若是沒有劉儉的授意,趙雲不可能當著韓浩的面說這件事。
果然,在聽到這趙雲之言後,韓浩手中的飯碗“啪”的一下子掉落在了地上。
聽到聲音的劉儉隨即轉頭瞧來,卻看到了韓浩滿面發紅,腳下灑落了一地湯食,在原地顯得很是尷尬的場景。
趙雲則是站立在他的對面,一臉正容不見喜怒。
韓浩睜大著眼睛,緊緊地瞪視著趙雲,嘴唇微微顫抖……似乎是氣的。
趙雲這些年一直跟隨在劉儉身邊,平日裡不言不語,但受到劉儉的影響很多。
特別是在觀察人方面,趙雲現在跟劉儉鍛鍊的,也非一般人能比。
透過剛才那冷不丁的一句試探,趙雲透過韓浩的表現還有他一瞬間的眼神和狀態可以看出……韓浩,對於王匡要偷襲劉儉的事情並不知情。

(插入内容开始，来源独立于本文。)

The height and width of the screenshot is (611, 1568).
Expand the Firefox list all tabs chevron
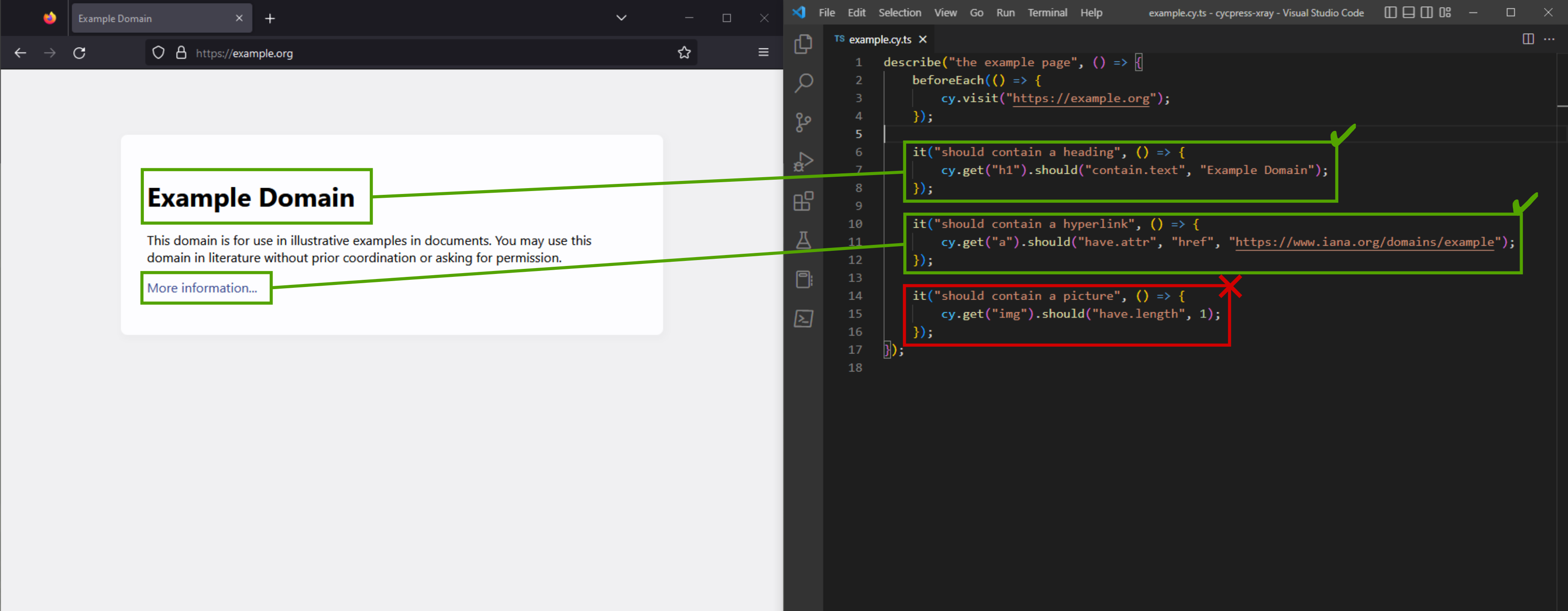[621, 18]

趙雲不敢說自己瞅的百分百準,但想來也是八九不離十的。
韓浩深吸口氣,努力恢復了平靜的狀態,他似乎是想衝著趙雲說點什麼。
但也就是在這個時候,劉儉來到了他們兩個人的身邊。
劉儉彎下腰,從地上撿起了韓浩的飯碗。
他笑著將那碗遞給了趙雲:“讓人再給韓從事盛一碗,到了我的軍營,莫讓從事不飽。”
“唯。”
趙雲伸手接過了韓浩的飯碗,隨後又不著痕跡的衝著劉儉輕輕搖了搖頭。
劉儉瞭然。
……
大饗之後,劉儉帶著韓浩回到了自己的帥帳。
進入帥帳之後,還未等劉儉多說一句話,就見韓浩突然鄭重其事的向著劉儉作揖。
“左將軍切莫相信流言,今司州五郡形勢複雜,各方牧守紛紛向司州齊聚,難免會出現挑撥之人,將軍切不可因些許不實之言而與王府君交惡,如此恐正中賊人下懷!”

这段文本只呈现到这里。